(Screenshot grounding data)

__________________________________________________

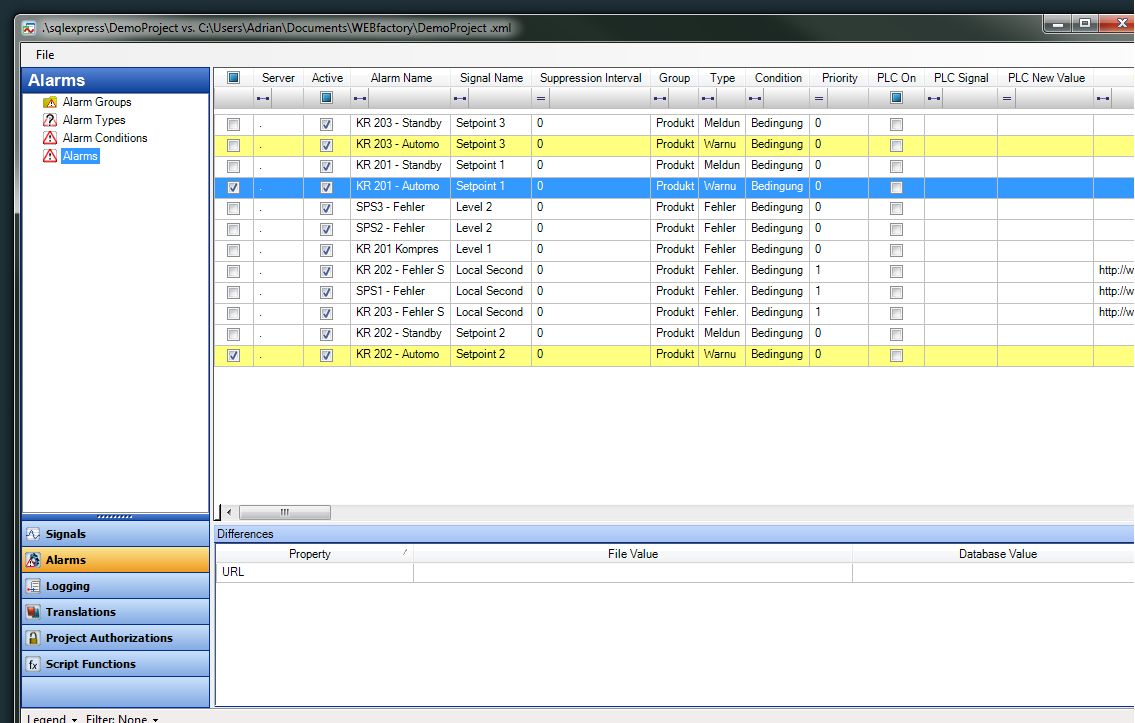
Task: Tick the row selection checkbox for SPS3 - Fehler
Action: 232,207

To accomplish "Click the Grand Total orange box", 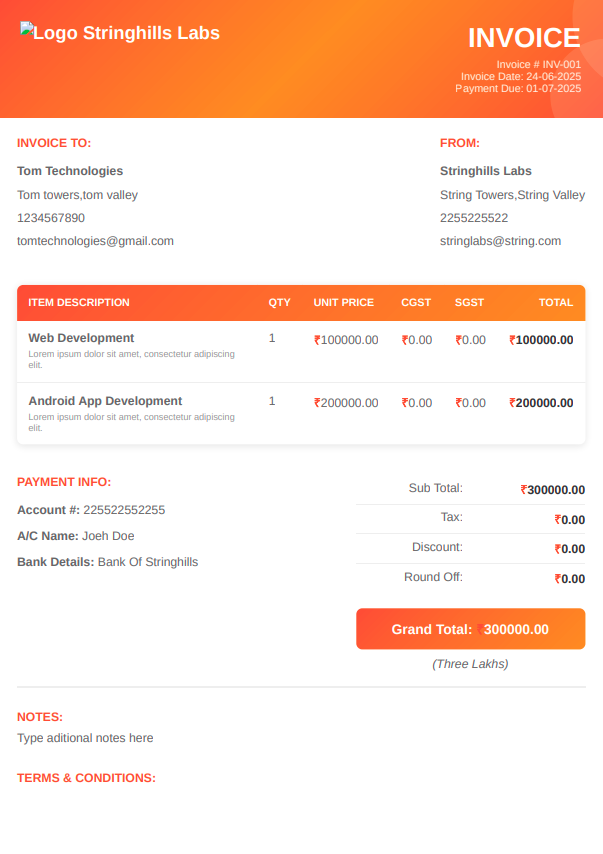I will [470, 629].
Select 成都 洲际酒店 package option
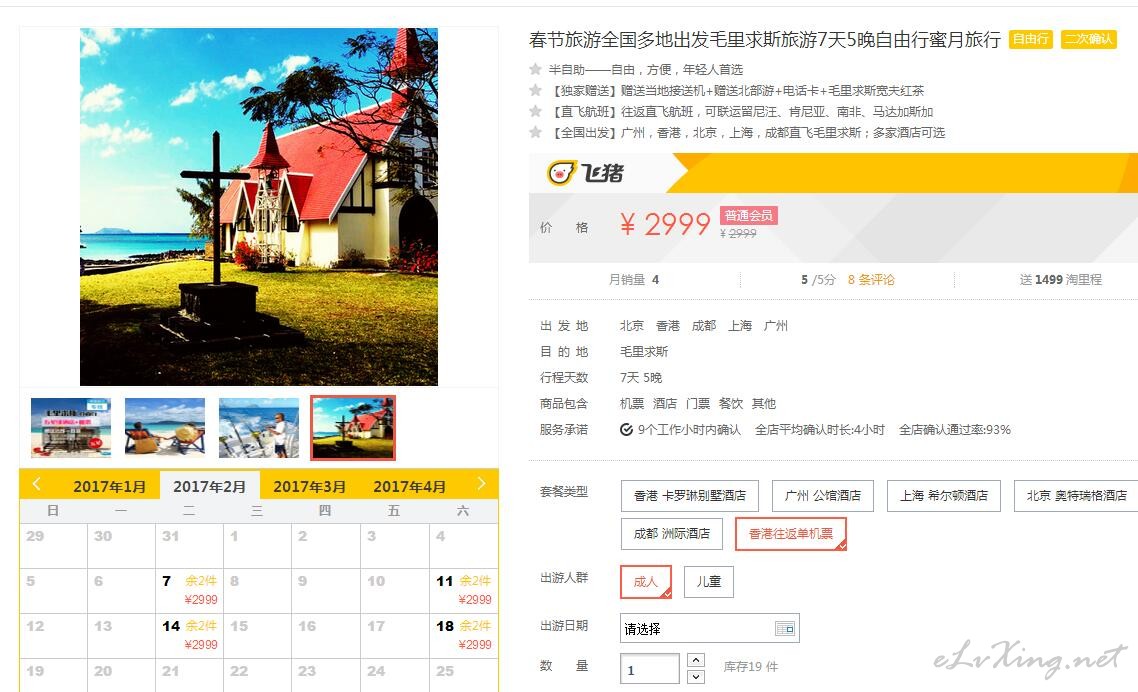 pos(671,534)
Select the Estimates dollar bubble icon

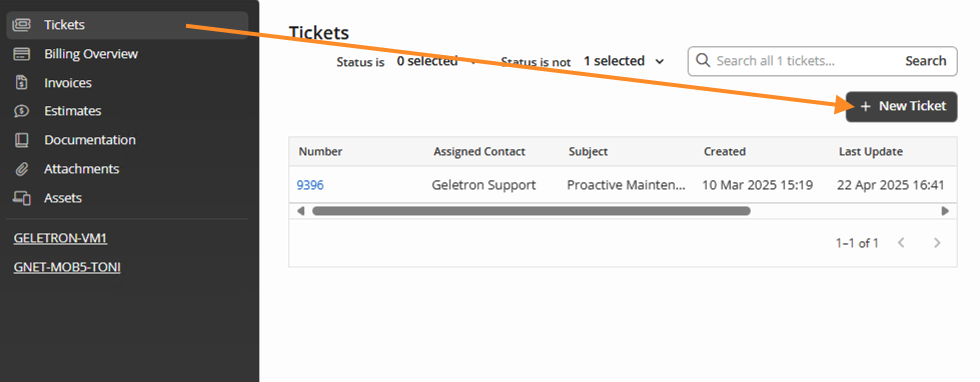(22, 111)
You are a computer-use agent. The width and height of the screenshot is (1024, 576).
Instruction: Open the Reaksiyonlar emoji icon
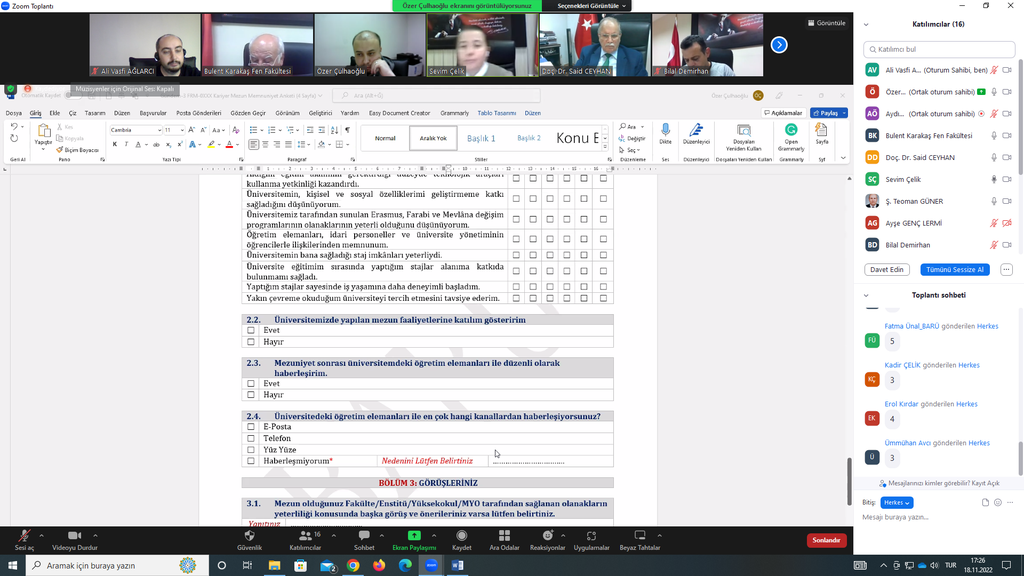(547, 537)
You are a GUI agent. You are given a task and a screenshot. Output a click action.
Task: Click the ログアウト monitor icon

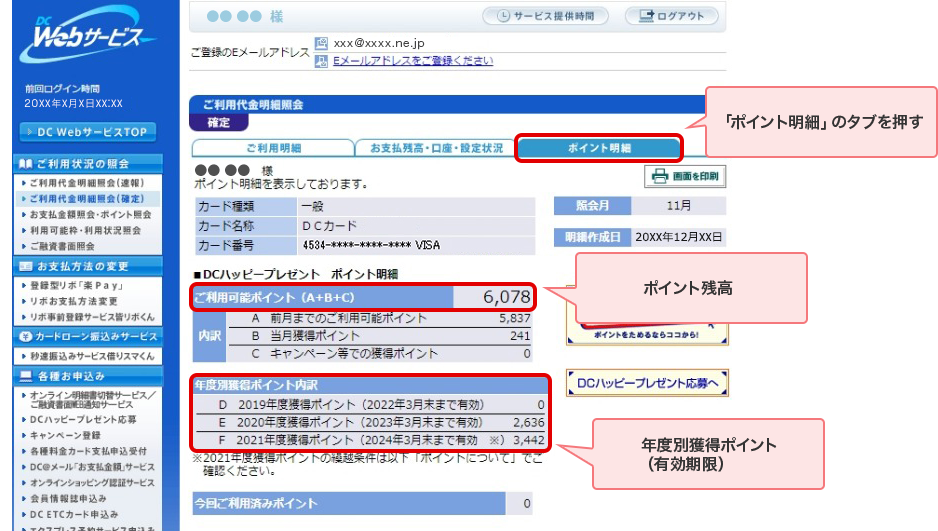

__________________________________________________

Set down nothing but the lines from the one containing "Instruction: Open the Reaksiyonlar emoji icon" to the final line above, both included, with every picture left out.

Instruction: Open the Reaksiyonlar emoji icon
(547, 537)
You are a GUI agent. You are given a task and a screenshot. Output a click action.
Task: Click the ログアウト monitor icon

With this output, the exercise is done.